With over 35 years of gaming experience, Robert ‘DesertEagle’ Allen is Tech-Gaming’s resident worrier/warrior who spends his days teaching at three colleges and his nights devoted to JRPGs.

30 comments

  1. Wow, that’s a review!

    PSA: Don’t forget to read Goncalo’s part by clicking page two at the bottom.

  2. I’m really like the arty style. So beautiful.

    I have to admit Zeno Clash was cool looking but pretty creepy.

  3. Wait, no lolis in it? And it still got an 82%? Must be pretty amazing, then.

    How do you decide what games are worthy of being reviewed by two people?

    • When they need double the page views! 😉

      Wow, wasn’t thinking about buying this until now.

  4. Once again, Robert you nailed it. And Gonz- your half put even more icing on a delicious cake.

    Great review. Reminds of the stuff I would read in gaming magazines.

  5. I just wanted to add that you can use the right sticks for attacks. For me it made the game a bit easier.

  6. Misread my RSS feed and thought the review was for Abe’s Oddysee.

    Walked away happy learning about this game.

  7. I love these two man reviews. Great job, Robert and Gonz!

    (took 10 minutes to read but I read it all)

  8. You whats bullshit about this game? People that preordered were promised a OST. I gave them my cash and still don’t have the music. What gives?

    And allow people to turn off friendly fire. People like options, you know?

    • Yeah, friendly fire should be an option. I hear ACE is working to lessen the impact, but it should be able to be turned off completely.

  9. Much better review than the one at “We got this covered” which got crapped out by some hack reviewer.

    Read it for gems like this:

    “The best-laid plans of mice and men often go awry.” I just feel like I should talk to Abyss Odyssey about the rabbits as I hit the uninstall button.”

    “Another issue I had is that movement and combat all feel like they’re in slow motion. The closest comparison I can come up to is the original Virtua Fighter, where everything felt delayed and there was very little flow from one motion to another.”

    Guy doesn’t know the different between speed and animation transitions it seems.

  10. Looks like PC version is the one to get. How about a side by side comparison screenshot?

    • The PC version is almost always better. Maybe it wasn’t the case a few years ago, when games were being ported from console to PC, but know they’re almost always the lead sku.

      Especially since the PS4 and XBox One are basically using PC hardware.

  11. My friend bought this today. I think the combat needs improvement. Like you said, you swing and miss alot. Other than that it’s fun and pretty “out there”.

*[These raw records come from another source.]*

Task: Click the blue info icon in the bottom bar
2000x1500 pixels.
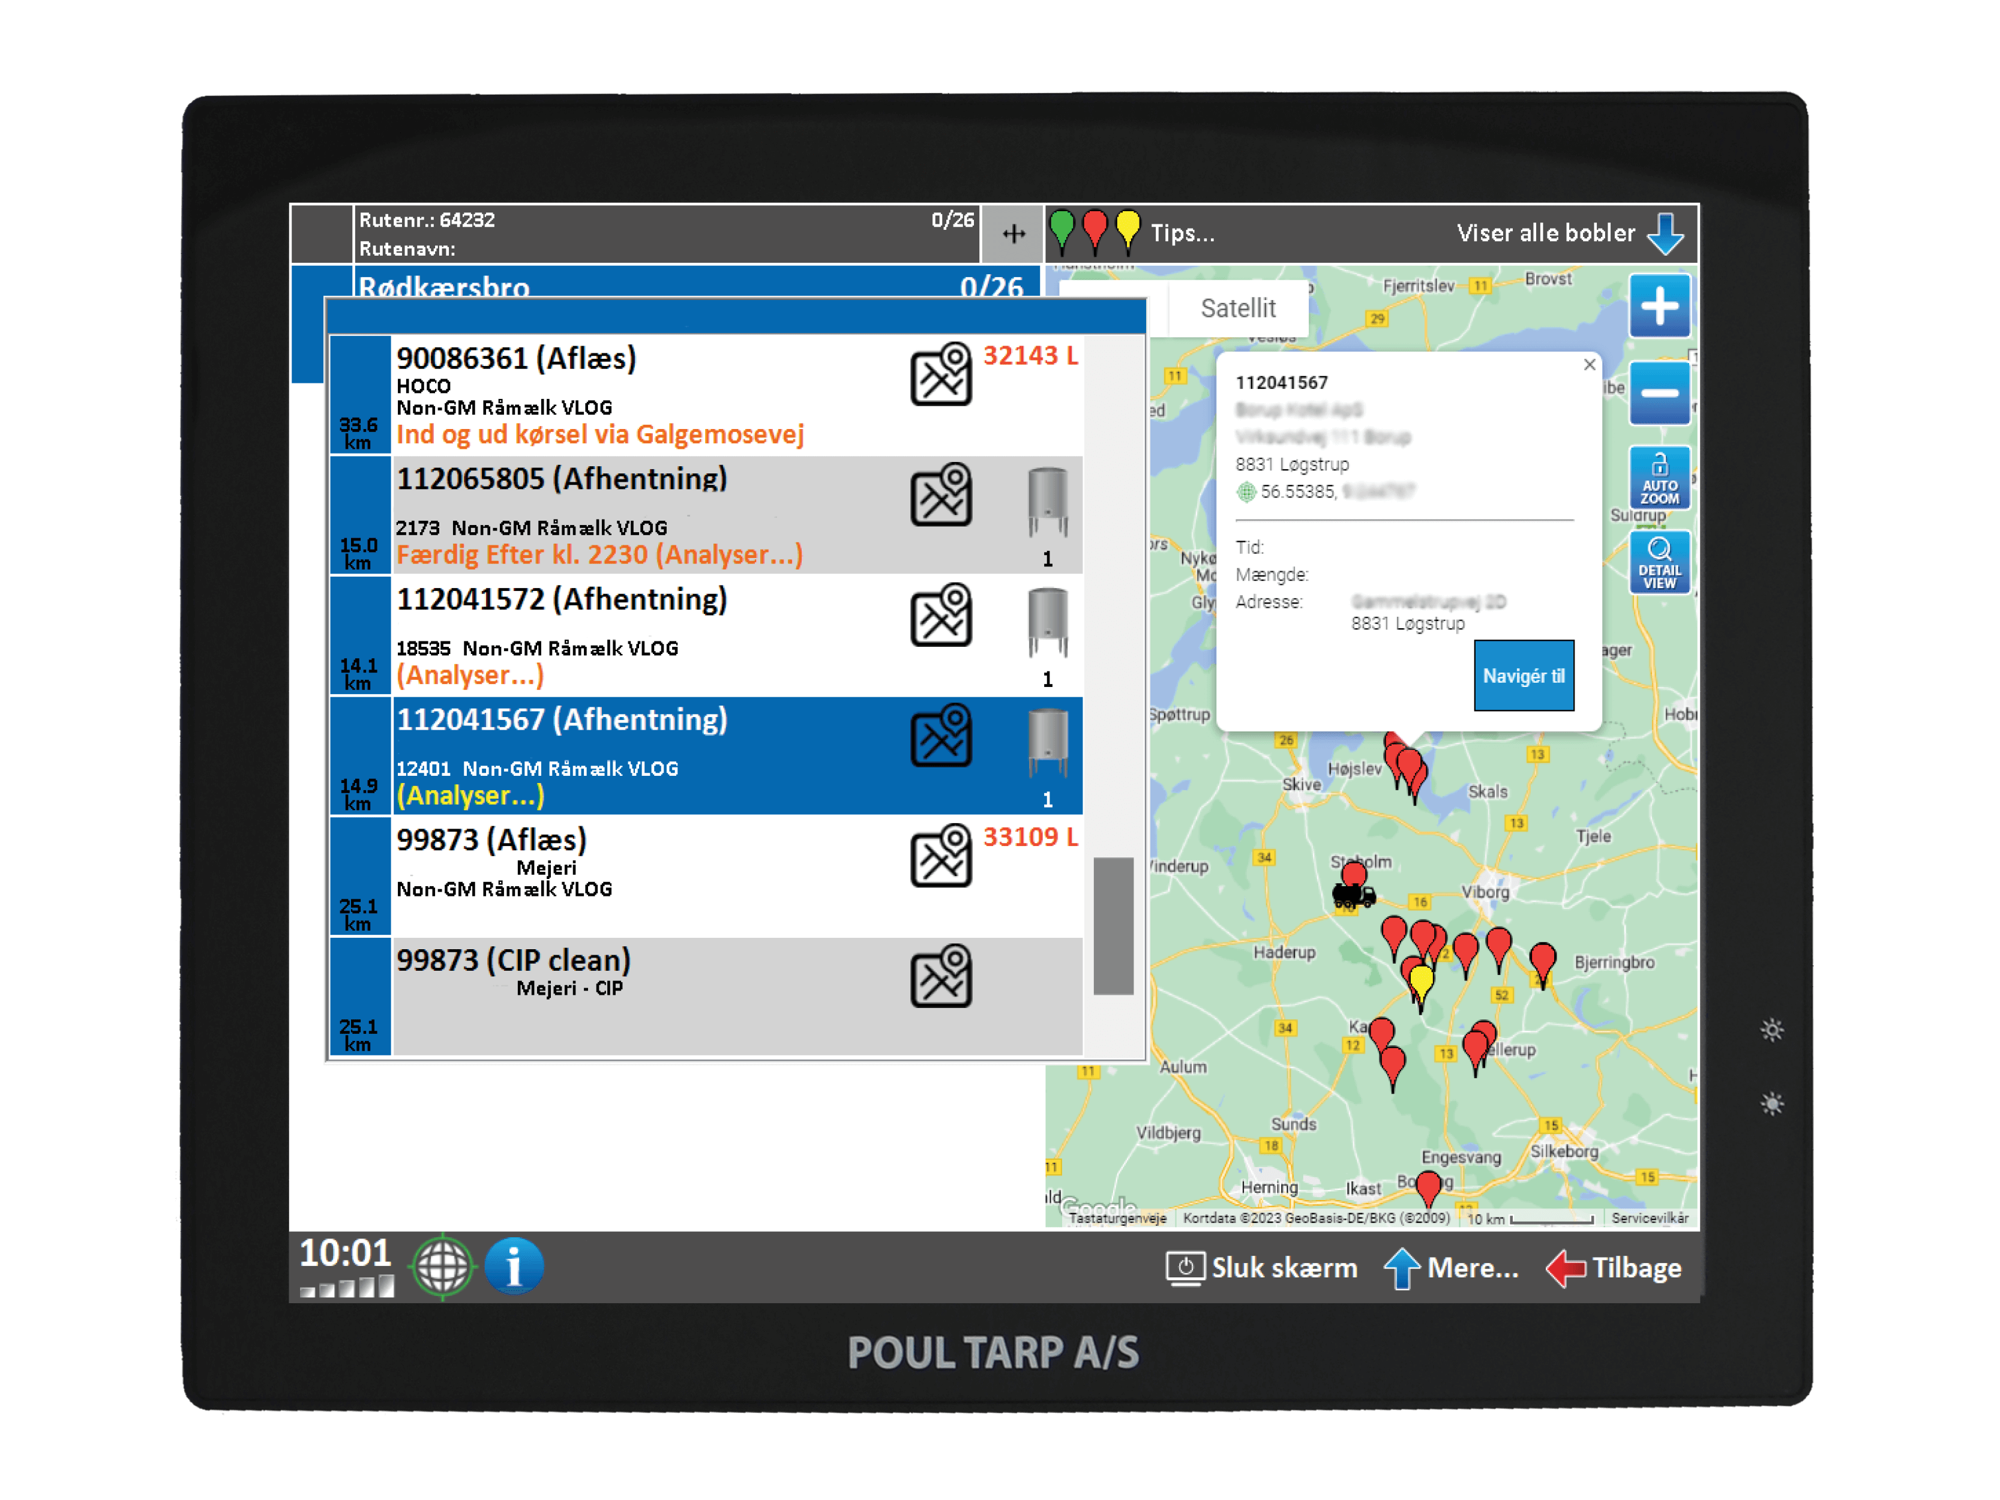Action: point(514,1266)
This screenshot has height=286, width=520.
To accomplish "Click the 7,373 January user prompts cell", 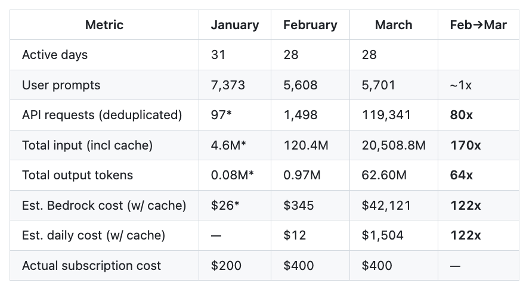I will click(x=227, y=85).

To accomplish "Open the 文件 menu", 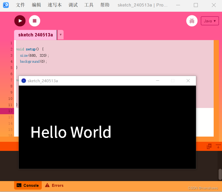I will [x=20, y=5].
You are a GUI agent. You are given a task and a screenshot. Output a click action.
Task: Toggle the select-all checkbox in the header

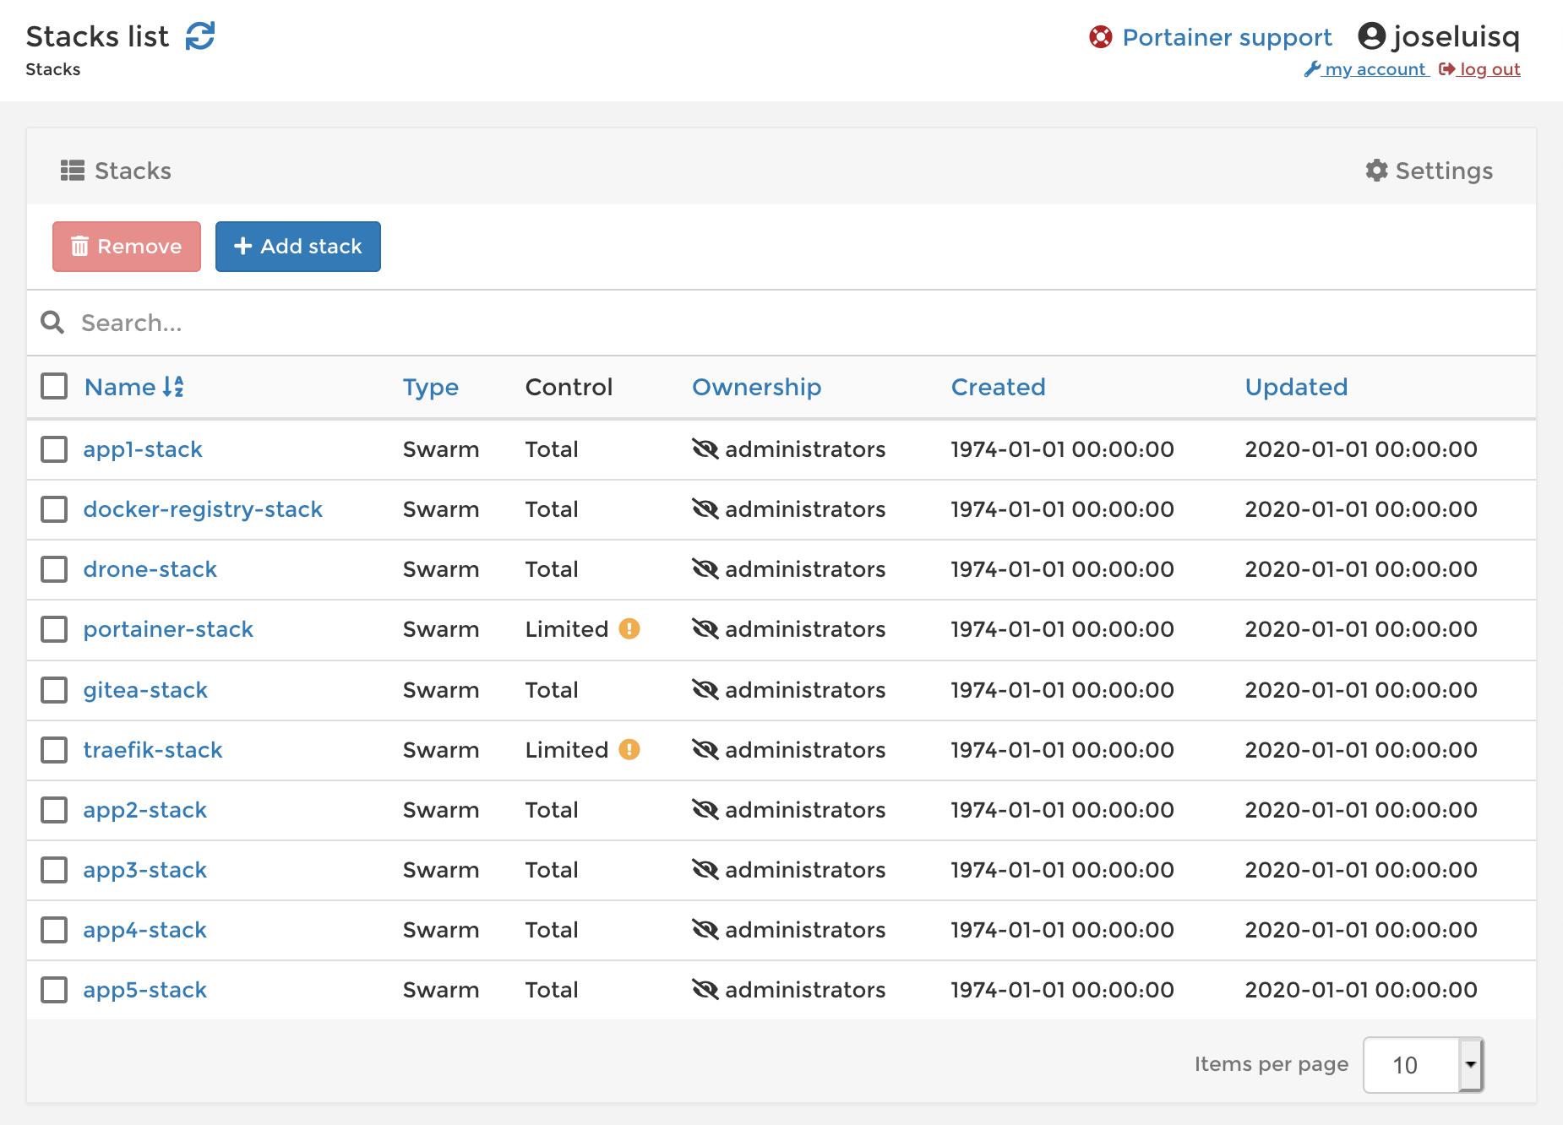(53, 386)
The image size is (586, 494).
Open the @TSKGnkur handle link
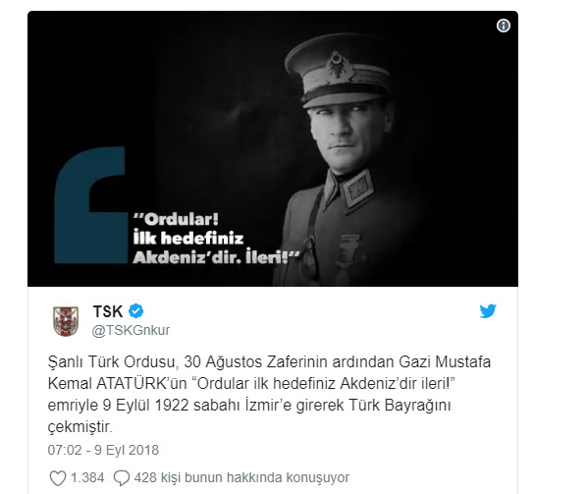[131, 330]
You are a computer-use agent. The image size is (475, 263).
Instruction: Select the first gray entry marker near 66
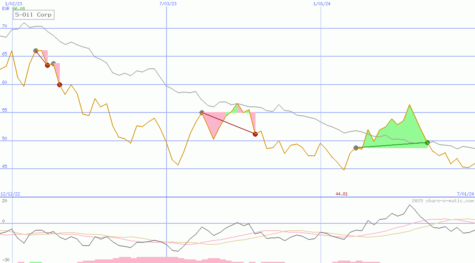coord(36,51)
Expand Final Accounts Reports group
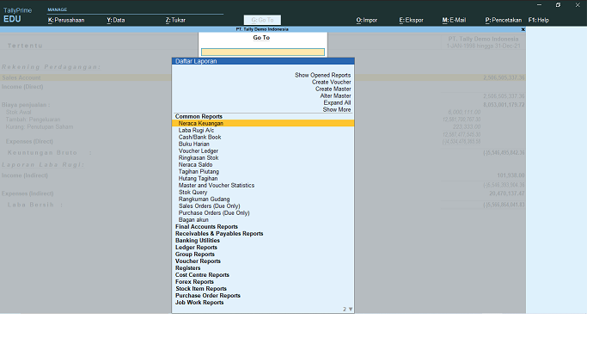 point(206,227)
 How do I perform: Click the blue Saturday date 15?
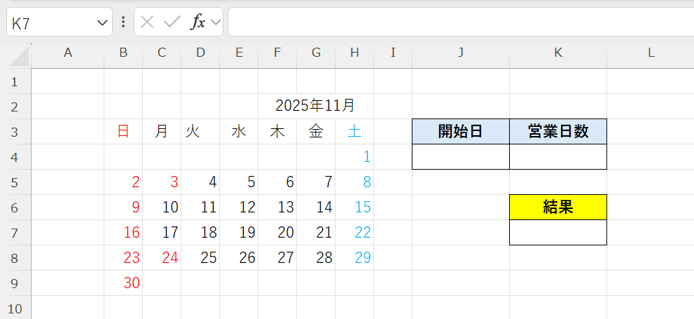coord(354,208)
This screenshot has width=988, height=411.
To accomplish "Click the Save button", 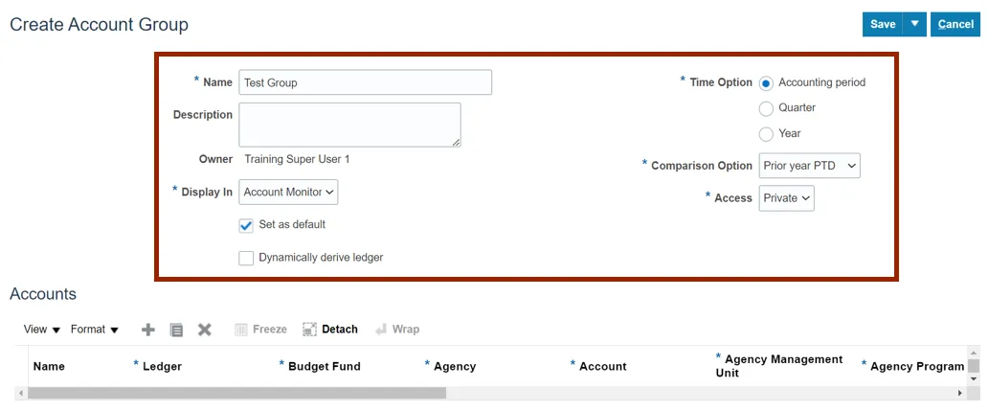I will click(883, 24).
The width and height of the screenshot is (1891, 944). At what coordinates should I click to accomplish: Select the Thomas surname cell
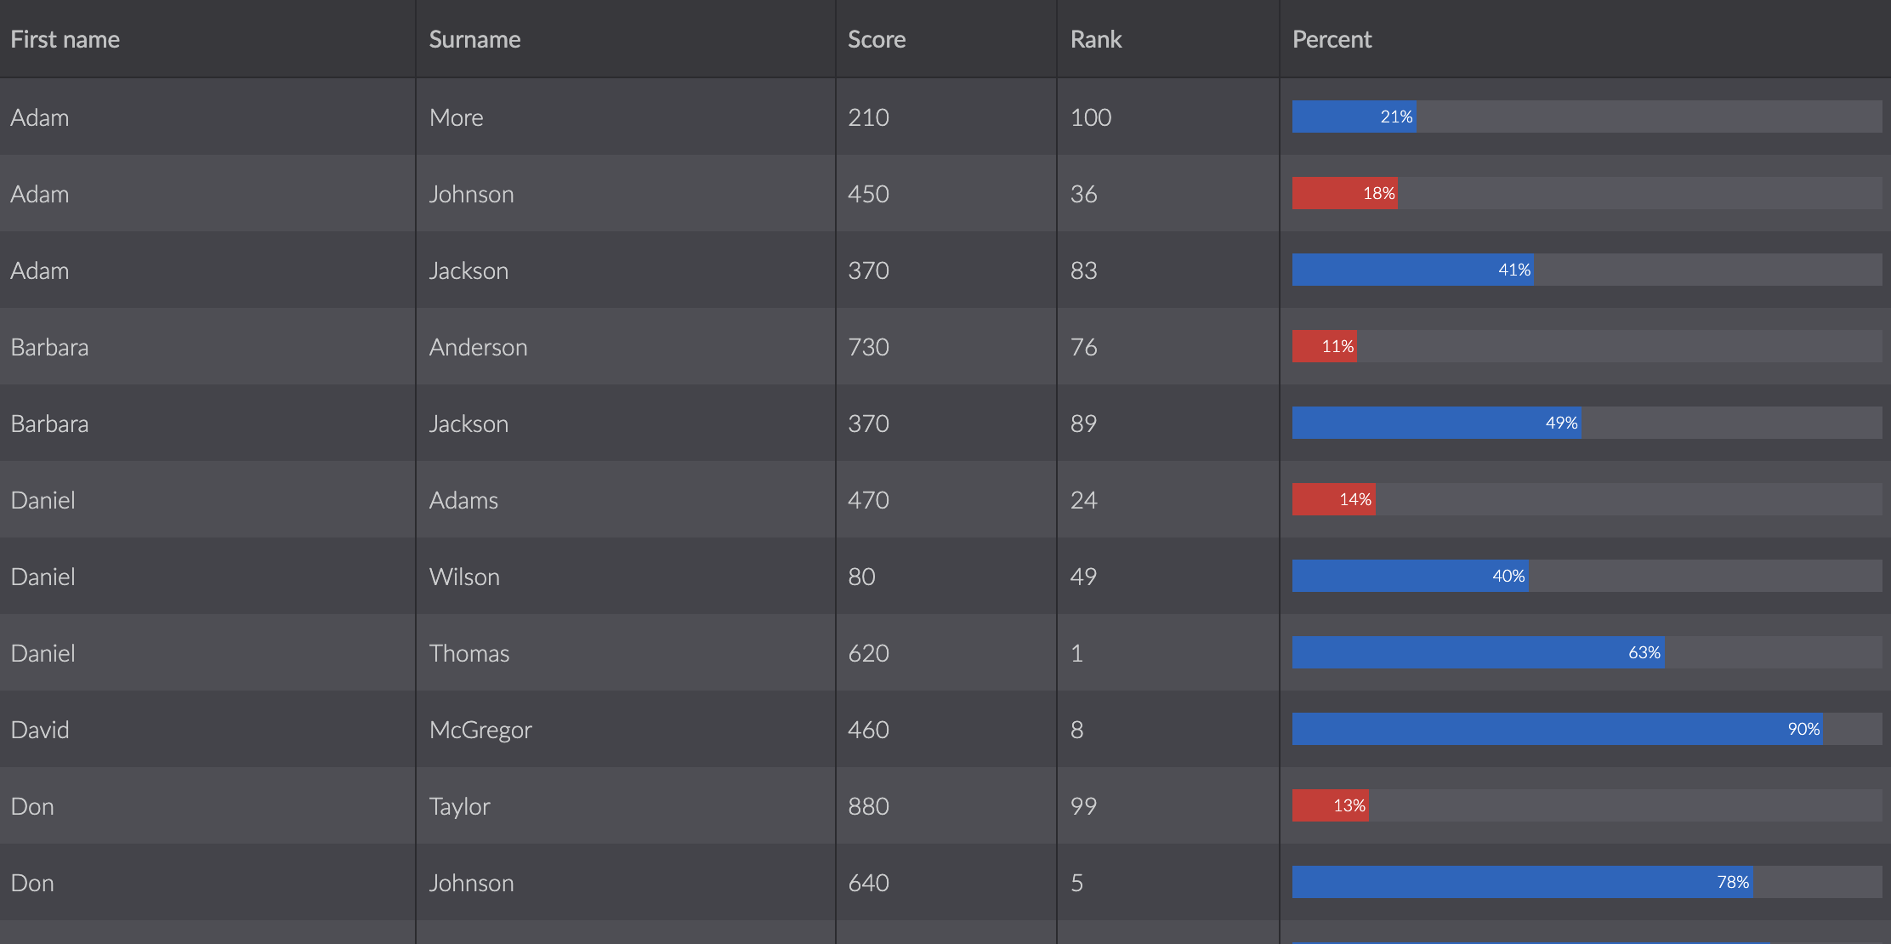click(x=469, y=653)
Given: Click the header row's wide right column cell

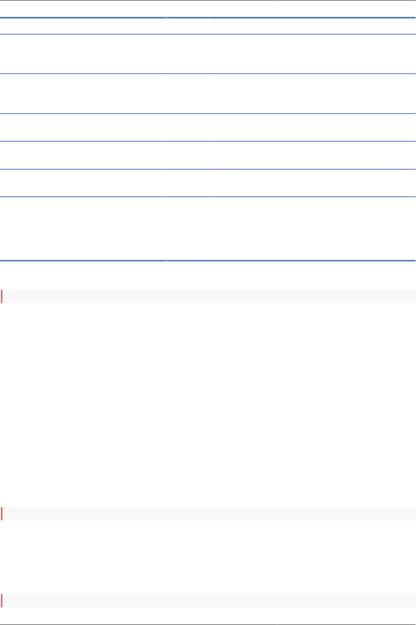Looking at the screenshot, I should (311, 26).
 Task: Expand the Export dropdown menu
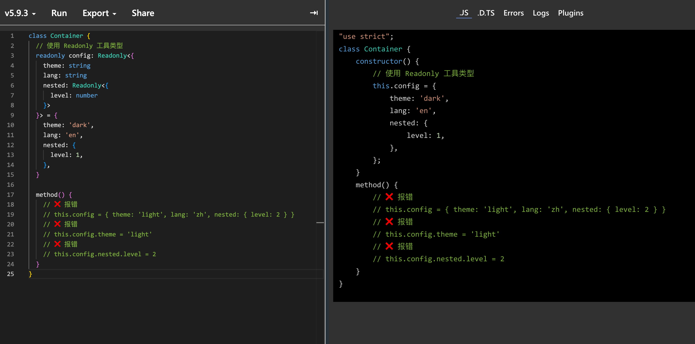click(x=99, y=13)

  12. The game sounds like a crazy mix.

    Good review. There was a bit of overlap, but still pretty cool that you had this ready on release day.

  13. Artwork is both beautiful and creepy. I like it!

    Great review, Robert!

  14. Good work gentleman, you’ve got me very interested in Abyss.

  15. The PC runs better and is cheaper. Looks like I’ll be visiting Steam today.

    btw : I totally thought this was a Japanese game.

  16. I hope there’s no DLC for the game because you didn’t mention any in the review.

  17. Right now there’s no DLC for Abyss Odyssey save for the soundtrack. I have no idea if they plan to add any in the future though.

    • I don’t see any hooks for it. So they’d have to patch it in.

      I’d say unlikely. Most of the time when there’s DLC they plan it and you’ll see the link at launch.

  18. You guys need a third reviewer and I’m available for the work. 😉

    Seriously, how would I go about applying for a writing gig?

  19. Just bought it today. So far, your reviews are pretty spot-on. Fun but combat is a bit funky.

  20. Really been enjoying this game. Reminds me a bit of Vertical Drop Heroes, just a bit more hardcore. Anyone played that one?